Simply getting to the gym on time, completing every one of the exercises and sets that you planned to do when you stepped into the gym, making sure you really focus on the targeted muscle group during every repetition, and completing your training session in an hour are just a few examples of what you can include on your list of simple training goals.

You don’t need to be extremely detailed right off the bat, but create some structure to your workout so you feel like you are progressing. As you track to your goals, you will continually increase your level of focus and successfully take your efforts to the next level.

This is when discipline becomes important. The Merriam-Webster dictionary defines the word discipline as control gained by enforcing obedience or order. In other words, you sometimes have to do things that you may not necessarily feel like doing for the greater good in the long run.

4. Appreciate what you’ve already accomplished.
Look back for a moment. Haven’t you really accomplished a lot more than you may have thought? Aren’t you a lot farther along than you were a year ago today? Wouldn’t it be great to look back in another year and see the continual progress you have made?

What if you wasted an entire year simply because you lost your motivation and strayed away from your plan?

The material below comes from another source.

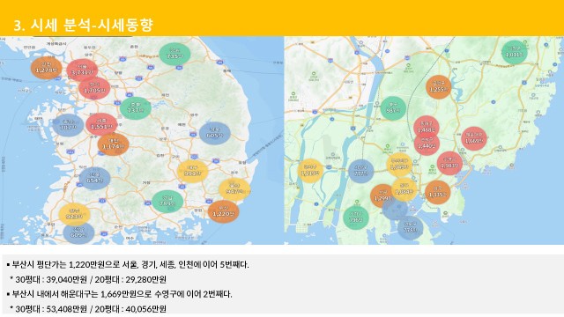Click the 부산시 평단가는 1,220만원 text line

point(128,264)
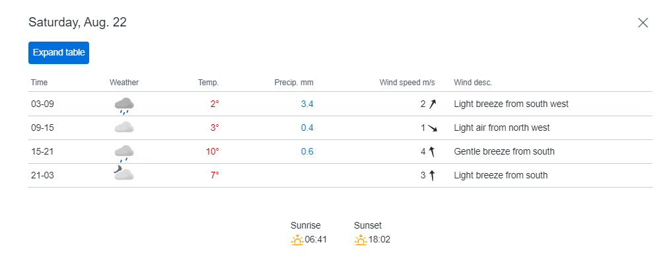This screenshot has width=671, height=255.
Task: Click the south west wind arrow icon
Action: (432, 104)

Wouldn’t that wasted time feel much worse than if you simply remained committed and worked through the times when your motivation is a bit lower than you would like?

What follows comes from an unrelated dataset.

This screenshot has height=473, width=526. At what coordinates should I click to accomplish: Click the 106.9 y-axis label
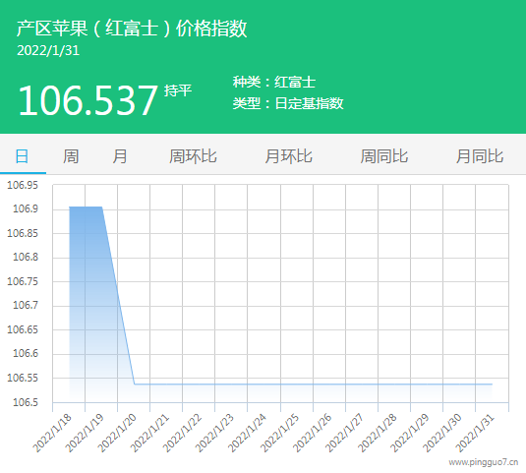pos(26,209)
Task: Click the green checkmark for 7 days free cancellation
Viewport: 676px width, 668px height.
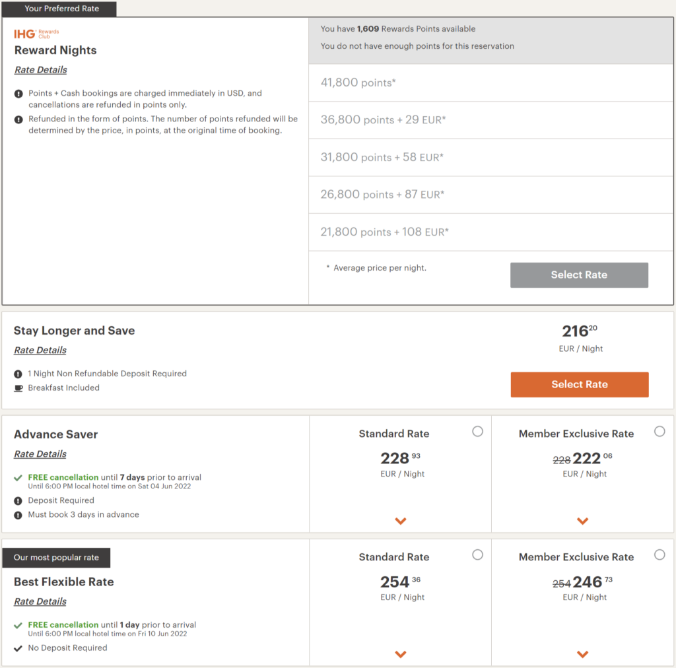Action: coord(18,477)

The chances are pretty good that you’ve worked through times like these before. There probably aren’t any good reasons why you won’t successfully pull through these downtimes again.

5. Get in the presence of highly motivated people.
Associate with people who are like-minded and appreciate your health and fitness objectives. They should be motivated to succeed in life and understand the goals that you are striving towards. Heck! If you’re lucky enough to be invited into their groups, train with those people who are even more driven than you are to help ignite your desire.

6. Reevaluate your priorities.
Whether your training is going well or not, you are probably getting what you are focusing on. If you aren’t getting what you want out of your workouts, then you may need to re-evaluate your priorities in your life and dedicate the focus needed to get you where you want to go.

7. Don’t do anything differently.
Maybe you shouldn’t do anything differently during these times. Take responsibility for your success or failure. Maybe it’s not the training routine you are using that is the cause of your lack of success. Maybe your need to fortify your efforts with a little more mental muscle.
Just because you have failed in the past does not mean you will fail in the future. Sometimes you should do nothing—except work to increase your focus.

Don’t make rash decisions to change your routine, start a new diet or change gyms. Put the pressure on yourself to work through your problems and setbacks in the past—rather than run from them.
Keep working toward what you ultimately want from your health and fitness efforts during your more challenging times. I’m certain that one or more of these mental tips will be just what you need to survive the downtimes and get your healthy habits back on track.